◆ What is required
Drop every picture, then repeat the records exactly.

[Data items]
··········

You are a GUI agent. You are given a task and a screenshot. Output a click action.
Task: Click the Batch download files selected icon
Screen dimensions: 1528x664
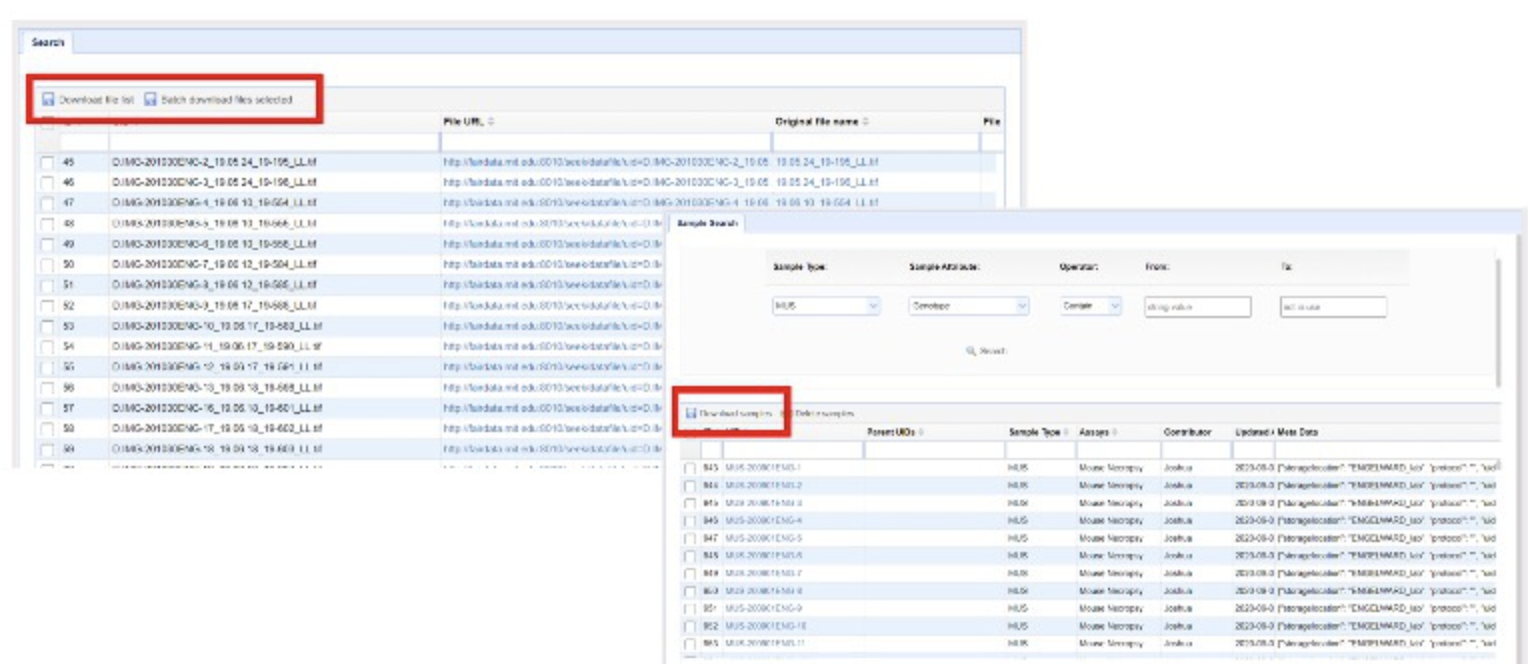151,100
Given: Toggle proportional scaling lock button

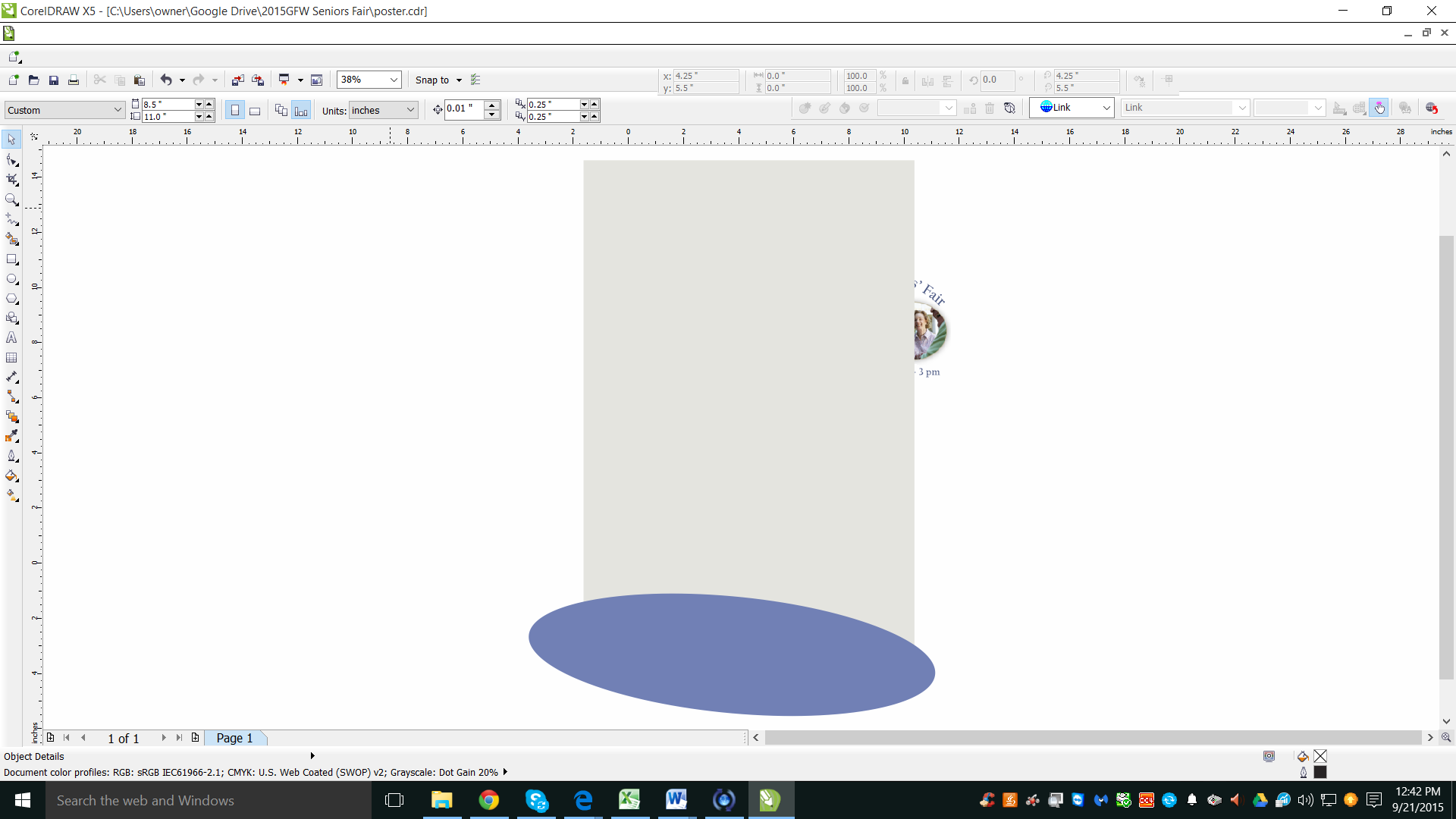Looking at the screenshot, I should [905, 82].
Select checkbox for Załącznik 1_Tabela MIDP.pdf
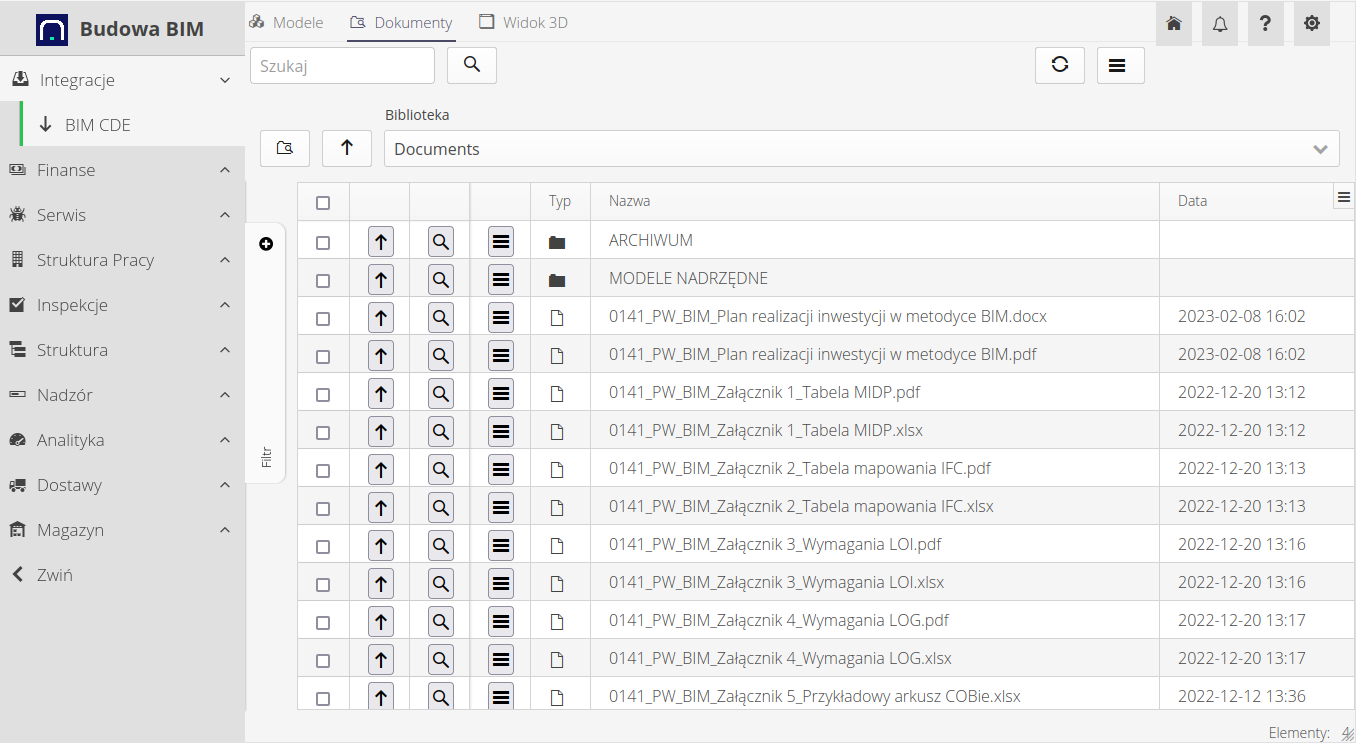 point(323,394)
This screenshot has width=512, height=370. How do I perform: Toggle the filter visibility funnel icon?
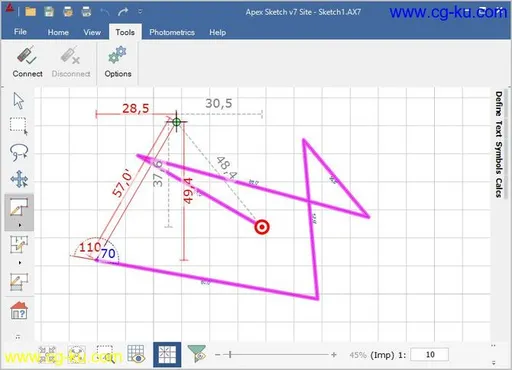coord(197,354)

··········

◆ Answer for this exercise
You are a GUI agent. You are given a task and a screenshot. Output a click action.
Task: Click the Batch download files selected icon
Screen dimensions: 1528x664
151,100
Given: Toggle proportional scaling lock button

Looking at the screenshot, I should [905, 82].
Select checkbox for Załącznik 1_Tabela MIDP.pdf
 point(323,394)
This screenshot has width=512, height=370. How do I perform: Toggle the filter visibility funnel icon?
coord(197,354)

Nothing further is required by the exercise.